● Aim of the task
Please transcribe the entries below without changing a single character.

● Data supplied

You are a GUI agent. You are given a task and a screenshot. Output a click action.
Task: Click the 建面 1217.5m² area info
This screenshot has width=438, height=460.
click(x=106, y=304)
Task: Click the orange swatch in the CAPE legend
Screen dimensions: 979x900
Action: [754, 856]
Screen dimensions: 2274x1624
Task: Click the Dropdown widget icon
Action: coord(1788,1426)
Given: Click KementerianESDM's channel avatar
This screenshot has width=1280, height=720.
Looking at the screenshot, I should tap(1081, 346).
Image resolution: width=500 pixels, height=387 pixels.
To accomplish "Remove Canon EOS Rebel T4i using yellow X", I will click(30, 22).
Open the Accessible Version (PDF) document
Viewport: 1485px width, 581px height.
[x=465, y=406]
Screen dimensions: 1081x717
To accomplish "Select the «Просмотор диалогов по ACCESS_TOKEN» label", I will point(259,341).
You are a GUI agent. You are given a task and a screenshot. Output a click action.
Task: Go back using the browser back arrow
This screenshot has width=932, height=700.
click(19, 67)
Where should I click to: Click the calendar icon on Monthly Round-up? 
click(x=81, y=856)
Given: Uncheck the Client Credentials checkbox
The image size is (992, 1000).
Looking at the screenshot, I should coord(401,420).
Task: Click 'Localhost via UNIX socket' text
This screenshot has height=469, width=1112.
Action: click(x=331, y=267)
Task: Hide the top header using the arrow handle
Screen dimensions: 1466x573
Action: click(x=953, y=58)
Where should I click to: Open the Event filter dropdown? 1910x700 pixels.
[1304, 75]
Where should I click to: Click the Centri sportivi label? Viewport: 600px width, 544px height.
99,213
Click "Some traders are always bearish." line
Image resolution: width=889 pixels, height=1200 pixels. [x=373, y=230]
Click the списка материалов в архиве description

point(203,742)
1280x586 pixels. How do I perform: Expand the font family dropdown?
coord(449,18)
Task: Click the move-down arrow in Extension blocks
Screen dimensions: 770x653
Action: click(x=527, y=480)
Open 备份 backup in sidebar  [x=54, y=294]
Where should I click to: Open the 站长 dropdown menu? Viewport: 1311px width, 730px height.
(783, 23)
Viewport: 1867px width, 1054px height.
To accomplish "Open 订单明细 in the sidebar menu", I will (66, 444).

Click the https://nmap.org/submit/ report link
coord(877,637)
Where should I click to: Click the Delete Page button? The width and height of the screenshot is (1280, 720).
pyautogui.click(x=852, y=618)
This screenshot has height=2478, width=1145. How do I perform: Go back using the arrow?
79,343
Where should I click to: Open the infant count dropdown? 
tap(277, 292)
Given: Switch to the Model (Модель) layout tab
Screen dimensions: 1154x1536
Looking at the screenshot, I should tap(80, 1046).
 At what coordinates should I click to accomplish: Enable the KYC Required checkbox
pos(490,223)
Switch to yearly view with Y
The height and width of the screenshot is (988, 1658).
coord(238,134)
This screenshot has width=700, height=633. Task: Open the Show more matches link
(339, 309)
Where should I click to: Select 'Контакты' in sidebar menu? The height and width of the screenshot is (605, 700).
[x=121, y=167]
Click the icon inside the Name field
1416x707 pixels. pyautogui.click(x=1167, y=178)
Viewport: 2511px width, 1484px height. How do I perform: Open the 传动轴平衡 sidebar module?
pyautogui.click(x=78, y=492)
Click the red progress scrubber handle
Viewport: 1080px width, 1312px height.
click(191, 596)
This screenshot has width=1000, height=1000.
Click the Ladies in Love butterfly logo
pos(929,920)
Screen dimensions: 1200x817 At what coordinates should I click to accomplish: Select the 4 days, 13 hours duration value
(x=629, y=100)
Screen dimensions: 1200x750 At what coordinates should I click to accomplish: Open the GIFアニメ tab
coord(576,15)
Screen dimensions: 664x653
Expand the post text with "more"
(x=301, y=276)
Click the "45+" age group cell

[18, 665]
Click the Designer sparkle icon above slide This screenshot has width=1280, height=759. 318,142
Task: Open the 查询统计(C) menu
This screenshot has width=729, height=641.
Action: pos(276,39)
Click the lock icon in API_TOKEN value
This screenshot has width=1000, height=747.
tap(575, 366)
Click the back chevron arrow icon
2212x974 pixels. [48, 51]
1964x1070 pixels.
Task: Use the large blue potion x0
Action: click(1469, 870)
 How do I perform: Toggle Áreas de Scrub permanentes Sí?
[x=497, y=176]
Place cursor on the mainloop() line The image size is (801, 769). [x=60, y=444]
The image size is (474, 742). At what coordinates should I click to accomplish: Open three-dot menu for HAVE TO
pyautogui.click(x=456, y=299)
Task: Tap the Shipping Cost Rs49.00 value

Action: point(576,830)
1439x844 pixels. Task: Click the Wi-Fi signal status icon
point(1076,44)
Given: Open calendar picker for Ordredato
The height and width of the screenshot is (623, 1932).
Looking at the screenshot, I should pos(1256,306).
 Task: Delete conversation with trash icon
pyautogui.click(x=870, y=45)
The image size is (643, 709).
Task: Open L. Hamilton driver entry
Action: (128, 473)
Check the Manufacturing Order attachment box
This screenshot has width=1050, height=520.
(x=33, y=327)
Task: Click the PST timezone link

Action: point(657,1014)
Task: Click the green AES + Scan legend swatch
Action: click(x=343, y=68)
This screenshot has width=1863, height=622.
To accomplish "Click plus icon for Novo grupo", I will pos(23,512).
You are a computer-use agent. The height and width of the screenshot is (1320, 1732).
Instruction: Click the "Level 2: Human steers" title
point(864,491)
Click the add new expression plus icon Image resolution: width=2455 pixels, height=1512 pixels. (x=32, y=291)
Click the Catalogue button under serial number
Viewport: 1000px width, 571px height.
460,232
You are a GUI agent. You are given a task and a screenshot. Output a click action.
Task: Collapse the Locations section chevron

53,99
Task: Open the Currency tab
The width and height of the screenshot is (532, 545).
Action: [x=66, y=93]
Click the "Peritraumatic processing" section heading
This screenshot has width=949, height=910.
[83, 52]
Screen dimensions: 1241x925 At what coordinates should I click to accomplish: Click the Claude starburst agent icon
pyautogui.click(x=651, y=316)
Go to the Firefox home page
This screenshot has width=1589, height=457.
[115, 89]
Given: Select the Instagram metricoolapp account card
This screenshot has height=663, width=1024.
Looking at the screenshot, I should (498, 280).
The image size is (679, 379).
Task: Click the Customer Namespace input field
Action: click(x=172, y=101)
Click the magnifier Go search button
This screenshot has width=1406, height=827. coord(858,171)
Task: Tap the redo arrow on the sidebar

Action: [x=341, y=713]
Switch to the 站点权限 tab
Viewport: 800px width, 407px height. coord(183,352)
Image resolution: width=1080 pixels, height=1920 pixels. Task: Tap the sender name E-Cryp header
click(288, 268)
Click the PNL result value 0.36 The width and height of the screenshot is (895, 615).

● Expected answer
You are a GUI agent. You are given a task and a screenshot. Output a click action.
Task: Click the 建面 1217.5m² area info
This screenshot has width=438, height=460.
click(x=106, y=304)
Task: Click the orange swatch in the CAPE legend
Screen dimensions: 979x900
Action: [754, 856]
Screen dimensions: 2274x1624
Task: Click the Dropdown widget icon
Action: coord(1788,1426)
Given: Click KementerianESDM's channel avatar
This screenshot has width=1280, height=720.
Looking at the screenshot, I should tap(1081, 346).
Image resolution: width=500 pixels, height=387 pixels.
To accomplish "Remove Canon EOS Rebel T4i using yellow X", I will click(30, 22).
Open the Accessible Version (PDF) document
Viewport: 1485px width, 581px height.
[x=465, y=406]
Screen dimensions: 1081x717
To accomplish "Select the «Просмотор диалогов по ACCESS_TOKEN» label", I will point(259,341).
You are a GUI agent. You are given a task and a screenshot. Output a click action.
Task: Go back using the browser back arrow
This screenshot has width=932, height=700.
click(19, 67)
Where should I click to: Click the calendar icon on Monthly Round-up? 
click(x=81, y=856)
Given: Uncheck the Client Credentials checkbox
The image size is (992, 1000).
Looking at the screenshot, I should coord(401,420).
Task: Click 'Localhost via UNIX socket' text
This screenshot has height=469, width=1112.
Action: click(x=331, y=267)
Task: Hide the top header using the arrow handle
Screen dimensions: 1466x573
Action: click(x=953, y=58)
Where should I click to: Open the Event filter dropdown? 1910x700 pixels.
[1304, 75]
Where should I click to: Click the Centri sportivi label? Viewport: 600px width, 544px height.
99,213
Click "Some traders are always bearish." line
Image resolution: width=889 pixels, height=1200 pixels. [x=373, y=230]
Click the списка материалов в архиве description

point(203,742)
1280x586 pixels. How do I perform: Expand the font family dropdown?
coord(449,18)
Task: Click the move-down arrow in Extension blocks
Screen dimensions: 770x653
Action: click(x=527, y=480)
Open 备份 backup in sidebar  [x=54, y=294]
Where should I click to: Open the 站长 dropdown menu? Viewport: 1311px width, 730px height.
(783, 23)
Viewport: 1867px width, 1054px height.
To accomplish "Open 订单明细 in the sidebar menu", I will (66, 444).

Click the https://nmap.org/submit/ report link
coord(877,637)
Where should I click to: Click the Delete Page button? The width and height of the screenshot is (1280, 720).
pyautogui.click(x=852, y=618)
This screenshot has height=2478, width=1145. How do I perform: Go back using the arrow?
79,343
Where should I click to: Open the infant count dropdown? 
tap(277, 292)
Given: Switch to the Model (Модель) layout tab
Screen dimensions: 1154x1536
Looking at the screenshot, I should tap(80, 1046).
 At what coordinates should I click to accomplish: Enable the KYC Required checkbox
pos(490,223)
Switch to yearly view with Y
The height and width of the screenshot is (988, 1658).
coord(238,134)
This screenshot has width=700, height=633. Task: Open the Show more matches link
(339, 309)
Where should I click to: Select 'Контакты' in sidebar menu? The height and width of the screenshot is (605, 700).
[x=121, y=167]
Click the icon inside the Name field
1416x707 pixels. pyautogui.click(x=1167, y=178)
Viewport: 2511px width, 1484px height. How do I perform: Open the 传动轴平衡 sidebar module?
pyautogui.click(x=78, y=492)
Click the red progress scrubber handle
Viewport: 1080px width, 1312px height.
click(191, 596)
This screenshot has width=1000, height=1000.
Click the Ladies in Love butterfly logo
pos(929,920)
Screen dimensions: 1200x817 At what coordinates should I click to accomplish: Select the 4 days, 13 hours duration value
(x=629, y=100)
Screen dimensions: 1200x750 At what coordinates should I click to accomplish: Open the GIFアニメ tab
coord(576,15)
Screen dimensions: 664x653
Expand the post text with "more"
(x=301, y=276)
Click the "45+" age group cell

[18, 665]
Click the Designer sparkle icon above slide This screenshot has width=1280, height=759. 318,142
Task: Open the 查询统计(C) menu
This screenshot has width=729, height=641.
Action: pos(276,39)
Click the lock icon in API_TOKEN value
This screenshot has width=1000, height=747.
tap(575, 366)
Click the back chevron arrow icon
2212x974 pixels. [48, 51]
1964x1070 pixels.
Task: Use the large blue potion x0
Action: click(1469, 870)
 How do I perform: Toggle Áreas de Scrub permanentes Sí?
[x=497, y=176]
Place cursor on the mainloop() line The image size is (801, 769). [x=60, y=444]
The image size is (474, 742). At what coordinates should I click to accomplish: Open three-dot menu for HAVE TO
pyautogui.click(x=456, y=299)
Task: Tap the Shipping Cost Rs49.00 value

Action: point(576,830)
1439x844 pixels. Task: Click the Wi-Fi signal status icon
point(1076,44)
Given: Open calendar picker for Ordredato
The height and width of the screenshot is (623, 1932).
Looking at the screenshot, I should pos(1256,306).
 Task: Delete conversation with trash icon
pyautogui.click(x=870, y=45)
The image size is (643, 709).
Task: Open L. Hamilton driver entry
Action: (128, 473)
Check the Manufacturing Order attachment box
This screenshot has width=1050, height=520.
(x=33, y=327)
Task: Click the PST timezone link

Action: point(657,1014)
Task: Click the green AES + Scan legend swatch
Action: click(x=343, y=68)
This screenshot has width=1863, height=622.
To accomplish "Click plus icon for Novo grupo", I will pos(23,512).
You are a computer-use agent. The height and width of the screenshot is (1320, 1732).
Instruction: Click the "Level 2: Human steers" title
point(864,491)
Click the add new expression plus icon Image resolution: width=2455 pixels, height=1512 pixels. (x=32, y=291)
Click the Catalogue button under serial number
Viewport: 1000px width, 571px height.
460,232
You are a GUI agent. You are given a task and a screenshot. Output a click action.
Task: Collapse the Locations section chevron

53,99
Task: Open the Currency tab
The width and height of the screenshot is (532, 545).
Action: [x=66, y=93]
Click the "Peritraumatic processing" section heading
This screenshot has width=949, height=910.
[83, 52]
Screen dimensions: 1241x925 At what coordinates should I click to accomplish: Click the Claude starburst agent icon
pyautogui.click(x=651, y=316)
Go to the Firefox home page
This screenshot has width=1589, height=457.
[115, 89]
Given: Select the Instagram metricoolapp account card
This screenshot has height=663, width=1024.
Looking at the screenshot, I should (498, 280).
The image size is (679, 379).
Task: Click the Customer Namespace input field
Action: click(x=172, y=101)
Click the magnifier Go search button
This screenshot has width=1406, height=827. coord(858,171)
Task: Tap the redo arrow on the sidebar

Action: [x=341, y=713]
Switch to the 站点权限 tab
Viewport: 800px width, 407px height. coord(183,352)
Image resolution: width=1080 pixels, height=1920 pixels. Task: Tap the sender name E-Cryp header
click(288, 268)
Click the PNL result value 0.36 The width and height of the screenshot is (895, 615).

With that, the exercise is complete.